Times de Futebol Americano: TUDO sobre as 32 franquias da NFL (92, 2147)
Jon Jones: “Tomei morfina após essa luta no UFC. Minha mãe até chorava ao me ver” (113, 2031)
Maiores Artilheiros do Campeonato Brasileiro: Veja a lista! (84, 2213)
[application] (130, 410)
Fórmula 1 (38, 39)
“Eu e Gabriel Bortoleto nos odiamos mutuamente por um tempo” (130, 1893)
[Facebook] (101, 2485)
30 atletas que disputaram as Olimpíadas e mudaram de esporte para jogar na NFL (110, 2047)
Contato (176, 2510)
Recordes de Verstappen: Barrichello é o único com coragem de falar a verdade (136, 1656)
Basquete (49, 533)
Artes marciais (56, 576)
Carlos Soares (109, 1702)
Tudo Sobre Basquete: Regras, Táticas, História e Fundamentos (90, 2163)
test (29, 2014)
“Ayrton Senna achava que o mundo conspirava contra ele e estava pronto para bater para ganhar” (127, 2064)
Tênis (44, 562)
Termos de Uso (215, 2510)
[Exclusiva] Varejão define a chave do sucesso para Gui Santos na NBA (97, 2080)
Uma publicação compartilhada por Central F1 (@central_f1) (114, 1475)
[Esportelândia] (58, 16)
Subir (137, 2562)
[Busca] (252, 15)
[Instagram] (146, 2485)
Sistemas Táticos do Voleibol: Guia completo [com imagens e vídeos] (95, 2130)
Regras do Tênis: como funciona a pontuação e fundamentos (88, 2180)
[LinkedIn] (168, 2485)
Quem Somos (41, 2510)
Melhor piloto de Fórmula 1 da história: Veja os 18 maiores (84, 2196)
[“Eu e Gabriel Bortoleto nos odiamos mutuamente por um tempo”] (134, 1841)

####

■ EXERCISE OBJECTIVE ■
Write out exactly the lines that fall from the line with "Uma publicação compartilhada" to the line with "Melhor piloto de" in the records above, keeping both ends.

■ FINAL ANSWER ■
Uma publicação compartilhada por Central F1 (@central_f1) (114, 1475)
[Esportelândia] (58, 16)
Subir (137, 2562)
[Busca] (252, 15)
[Instagram] (146, 2485)
Sistemas Táticos do Voleibol: Guia completo [com imagens e vídeos] (95, 2130)
Regras do Tênis: como funciona a pontuação e fundamentos (88, 2180)
[LinkedIn] (168, 2485)
Quem Somos (41, 2510)
Melhor piloto de Fórmula 1 da história: Veja os 18 maiores (84, 2196)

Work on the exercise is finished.